EXERCISE GOAL:
Type out all the records again exactly.

Recorded data:
=-=-=-=-=

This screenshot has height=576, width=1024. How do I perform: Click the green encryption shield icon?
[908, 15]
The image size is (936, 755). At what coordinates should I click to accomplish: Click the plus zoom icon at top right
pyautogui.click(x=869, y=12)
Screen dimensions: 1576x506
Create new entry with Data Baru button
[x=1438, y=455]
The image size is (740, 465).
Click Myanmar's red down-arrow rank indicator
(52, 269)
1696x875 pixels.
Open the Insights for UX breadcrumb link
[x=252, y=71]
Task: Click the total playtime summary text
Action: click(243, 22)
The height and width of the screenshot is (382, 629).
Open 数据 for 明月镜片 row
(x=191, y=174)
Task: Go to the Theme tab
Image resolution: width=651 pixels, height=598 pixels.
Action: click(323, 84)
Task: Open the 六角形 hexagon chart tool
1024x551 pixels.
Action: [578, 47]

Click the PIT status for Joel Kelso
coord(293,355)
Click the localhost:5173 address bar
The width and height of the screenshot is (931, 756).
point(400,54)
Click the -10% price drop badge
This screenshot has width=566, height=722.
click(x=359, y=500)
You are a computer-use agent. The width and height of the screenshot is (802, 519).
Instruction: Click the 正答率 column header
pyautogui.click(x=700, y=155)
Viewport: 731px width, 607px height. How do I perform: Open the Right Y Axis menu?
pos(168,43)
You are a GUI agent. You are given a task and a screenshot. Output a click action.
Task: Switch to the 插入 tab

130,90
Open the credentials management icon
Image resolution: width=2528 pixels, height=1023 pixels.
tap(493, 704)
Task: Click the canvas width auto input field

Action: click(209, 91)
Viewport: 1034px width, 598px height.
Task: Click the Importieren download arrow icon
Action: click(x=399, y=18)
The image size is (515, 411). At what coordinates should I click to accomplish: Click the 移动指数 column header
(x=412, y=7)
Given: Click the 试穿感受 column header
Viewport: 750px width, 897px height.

=-=-=-=-=

FINISHED TASK:
This screenshot has height=576, width=1024. How do I perform: Click the green encryption shield icon?
[908, 15]
The image size is (936, 755). At what coordinates should I click to accomplish: Click the plus zoom icon at top right
pyautogui.click(x=869, y=12)
Screen dimensions: 1576x506
Create new entry with Data Baru button
[x=1438, y=455]
The image size is (740, 465).
Click Myanmar's red down-arrow rank indicator
(52, 269)
1696x875 pixels.
Open the Insights for UX breadcrumb link
[x=252, y=71]
Task: Click the total playtime summary text
Action: click(243, 22)
The height and width of the screenshot is (382, 629).
Open 数据 for 明月镜片 row
(x=191, y=174)
Task: Go to the Theme tab
Image resolution: width=651 pixels, height=598 pixels.
Action: click(323, 84)
Task: Open the 六角形 hexagon chart tool
1024x551 pixels.
Action: [578, 47]

Click the PIT status for Joel Kelso
coord(293,355)
Click the localhost:5173 address bar
The width and height of the screenshot is (931, 756).
point(400,54)
Click the -10% price drop badge
This screenshot has width=566, height=722.
click(x=359, y=500)
You are a computer-use agent. The width and height of the screenshot is (802, 519).
Instruction: Click the 正答率 column header
pyautogui.click(x=700, y=155)
Viewport: 731px width, 607px height. How do I perform: Open the Right Y Axis menu?
pos(168,43)
You are a GUI agent. You are given a task and a screenshot. Output a click action.
Task: Switch to the 插入 tab

130,90
Open the credentials management icon
Image resolution: width=2528 pixels, height=1023 pixels.
tap(493, 704)
Task: Click the canvas width auto input field

Action: click(209, 91)
Viewport: 1034px width, 598px height.
Task: Click the Importieren download arrow icon
Action: click(x=399, y=18)
The image size is (515, 411). At what coordinates should I click to accomplish: Click the 移动指数 column header
(x=412, y=7)
Given: Click the 试穿感受 column header
Viewport: 750px width, 897px height.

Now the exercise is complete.